Thomas v. Sierra Club

No. A-537

Decided January 17, 1985*

469 U.S. 1309

ON APPLICATION FOR STAY

Syllabus

Applications to stay -- pending appeal to the Court of Appeals -- the District Court's order holding the Administrator of the Environmental Protection Agency in contempt for failing to promulgate certain emission standards for radionuclides as required by the District Court's earlier order based on its interpretation of § 112(b)(1)(B) of the Clean Air Act, are denied.

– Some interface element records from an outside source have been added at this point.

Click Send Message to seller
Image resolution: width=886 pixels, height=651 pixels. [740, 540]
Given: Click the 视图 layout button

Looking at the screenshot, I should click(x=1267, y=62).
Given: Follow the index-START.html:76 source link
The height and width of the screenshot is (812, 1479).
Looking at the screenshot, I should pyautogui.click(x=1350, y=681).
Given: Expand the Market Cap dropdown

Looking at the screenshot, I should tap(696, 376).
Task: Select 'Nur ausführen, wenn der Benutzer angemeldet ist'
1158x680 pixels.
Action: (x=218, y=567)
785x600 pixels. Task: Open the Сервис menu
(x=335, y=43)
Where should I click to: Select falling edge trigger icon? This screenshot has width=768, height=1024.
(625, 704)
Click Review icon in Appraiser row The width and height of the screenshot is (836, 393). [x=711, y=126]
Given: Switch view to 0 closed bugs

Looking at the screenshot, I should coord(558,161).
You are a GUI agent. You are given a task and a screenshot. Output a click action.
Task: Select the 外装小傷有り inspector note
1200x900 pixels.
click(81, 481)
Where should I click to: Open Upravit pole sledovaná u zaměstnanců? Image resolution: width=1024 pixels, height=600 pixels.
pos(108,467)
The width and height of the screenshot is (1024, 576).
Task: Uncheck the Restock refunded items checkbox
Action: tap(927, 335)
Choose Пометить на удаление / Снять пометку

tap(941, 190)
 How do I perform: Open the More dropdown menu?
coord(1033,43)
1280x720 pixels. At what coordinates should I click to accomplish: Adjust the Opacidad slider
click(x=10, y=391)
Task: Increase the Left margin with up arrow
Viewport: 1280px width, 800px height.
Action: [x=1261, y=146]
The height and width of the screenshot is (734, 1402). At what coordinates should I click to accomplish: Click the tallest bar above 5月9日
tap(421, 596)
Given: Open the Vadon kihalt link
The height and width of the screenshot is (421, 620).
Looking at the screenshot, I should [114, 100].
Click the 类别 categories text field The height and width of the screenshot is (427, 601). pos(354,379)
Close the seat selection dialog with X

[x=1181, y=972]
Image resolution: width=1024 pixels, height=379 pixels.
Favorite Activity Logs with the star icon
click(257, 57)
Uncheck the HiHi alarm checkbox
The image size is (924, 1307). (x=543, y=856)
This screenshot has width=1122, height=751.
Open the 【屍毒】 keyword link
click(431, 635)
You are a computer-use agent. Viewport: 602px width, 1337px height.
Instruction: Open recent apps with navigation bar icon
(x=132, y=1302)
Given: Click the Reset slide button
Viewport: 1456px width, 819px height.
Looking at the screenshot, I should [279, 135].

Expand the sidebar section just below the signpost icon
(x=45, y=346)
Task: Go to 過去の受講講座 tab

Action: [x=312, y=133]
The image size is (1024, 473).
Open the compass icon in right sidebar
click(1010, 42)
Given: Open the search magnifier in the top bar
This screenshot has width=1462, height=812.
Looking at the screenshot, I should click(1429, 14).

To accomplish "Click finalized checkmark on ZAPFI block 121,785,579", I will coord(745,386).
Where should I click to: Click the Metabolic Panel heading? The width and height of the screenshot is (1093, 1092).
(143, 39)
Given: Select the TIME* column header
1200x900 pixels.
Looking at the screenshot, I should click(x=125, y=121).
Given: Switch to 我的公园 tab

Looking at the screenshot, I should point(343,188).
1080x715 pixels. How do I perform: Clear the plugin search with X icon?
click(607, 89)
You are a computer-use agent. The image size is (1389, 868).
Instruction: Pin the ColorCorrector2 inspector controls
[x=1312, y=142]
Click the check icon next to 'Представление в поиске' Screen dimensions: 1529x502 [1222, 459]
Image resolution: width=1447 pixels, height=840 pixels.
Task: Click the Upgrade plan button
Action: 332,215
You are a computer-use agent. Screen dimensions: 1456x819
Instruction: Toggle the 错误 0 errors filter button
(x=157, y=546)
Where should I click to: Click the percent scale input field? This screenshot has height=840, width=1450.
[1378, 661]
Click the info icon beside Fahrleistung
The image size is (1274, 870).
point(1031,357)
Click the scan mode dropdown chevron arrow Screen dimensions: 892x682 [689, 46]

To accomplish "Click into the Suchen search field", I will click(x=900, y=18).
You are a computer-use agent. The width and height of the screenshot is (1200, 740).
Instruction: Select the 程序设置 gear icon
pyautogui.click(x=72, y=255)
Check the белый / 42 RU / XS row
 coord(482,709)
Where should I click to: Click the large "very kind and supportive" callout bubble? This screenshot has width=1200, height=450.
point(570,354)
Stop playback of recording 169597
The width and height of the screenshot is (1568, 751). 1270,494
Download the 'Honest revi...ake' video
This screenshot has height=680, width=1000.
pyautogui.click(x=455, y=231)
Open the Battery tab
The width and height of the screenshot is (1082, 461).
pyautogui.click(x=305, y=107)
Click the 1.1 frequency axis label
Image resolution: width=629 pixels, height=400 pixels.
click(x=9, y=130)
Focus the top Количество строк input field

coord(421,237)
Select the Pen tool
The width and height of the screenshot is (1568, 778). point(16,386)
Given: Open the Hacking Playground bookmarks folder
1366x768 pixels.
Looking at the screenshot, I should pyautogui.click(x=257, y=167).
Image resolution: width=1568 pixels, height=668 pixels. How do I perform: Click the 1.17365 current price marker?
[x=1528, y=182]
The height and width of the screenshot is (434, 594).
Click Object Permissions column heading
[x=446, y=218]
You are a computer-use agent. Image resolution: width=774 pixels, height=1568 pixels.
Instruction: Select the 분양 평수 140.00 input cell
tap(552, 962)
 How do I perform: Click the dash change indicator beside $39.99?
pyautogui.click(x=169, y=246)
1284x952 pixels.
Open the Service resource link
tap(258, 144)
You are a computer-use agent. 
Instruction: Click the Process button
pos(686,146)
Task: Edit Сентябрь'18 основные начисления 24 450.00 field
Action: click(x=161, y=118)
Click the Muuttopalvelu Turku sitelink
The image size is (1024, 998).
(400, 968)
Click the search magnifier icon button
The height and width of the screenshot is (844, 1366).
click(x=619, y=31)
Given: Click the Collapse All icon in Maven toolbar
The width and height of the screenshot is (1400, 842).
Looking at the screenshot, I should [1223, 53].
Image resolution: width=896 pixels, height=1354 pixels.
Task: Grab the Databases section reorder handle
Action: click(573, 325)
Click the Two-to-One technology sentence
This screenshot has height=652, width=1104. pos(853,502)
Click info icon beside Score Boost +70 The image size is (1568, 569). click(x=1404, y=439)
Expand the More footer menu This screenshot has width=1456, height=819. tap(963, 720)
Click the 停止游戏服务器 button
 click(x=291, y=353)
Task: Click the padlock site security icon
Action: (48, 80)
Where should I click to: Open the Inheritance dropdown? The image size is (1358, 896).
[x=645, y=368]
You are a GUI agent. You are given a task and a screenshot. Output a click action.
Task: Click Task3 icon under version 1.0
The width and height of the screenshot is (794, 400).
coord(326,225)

JUSTICE REHNQUIST, Circuit Justice.

Applicants, the Acting Administrator of the Environmental Protection Agency (EPA), the EPA, and the Idaho Mining Association, ask me to stay an order of the United States District Court for the Northern District of California pending appeal to the Court of Appeals for the Ninth Circuit. The order holds the Administrator in contempt for failing to promulgate certain emission standards for radionuclides as required by an earlier District Court order. The controversy has reached this point due to a disagreement between the District Court and the agency over the construction of § 112(b)(1)(B) of the Clean Air Act, as added, 84 Stat. 1685, 42 U.S.C. § 7412(b)(1)(B), which governs the actions the agency must take with respect to establishing emission standards for hazardous air pollutants. Essentially, the District Court reads the section to require the EPA either to promulgate emission standards for all sources of the pollutant previously identified by the agency or to make a specific finding that the pollutant "is not a hazardous air pollutant"; the agency believes that, under the section, it may establish standards for some sources but not for others.

Page 469 U. S. 1310

Applicants seek the unusual relief of a stay from this Court pending appeal to a Court of Appeals. See Atiyeh v. Capps,449 U. S. 1312, 449 U. S. 1313 (1981) (REHNQUIST, J., in chambers). They have not pointed us to a conflict of authority on the issue decided by the District Court. Under those circumstances I do not think a stay is in order. Even if the Court of Appeals were to affirm the District Court, I am by no means certain that four Members of this Court would vote to grant certiorari to review this statutory question.

The applications for stay are accordingly denied.

* Together with No. A-40, Idaho Miniing Association v. Sierra Clubm et al., also on application for stay of the same order.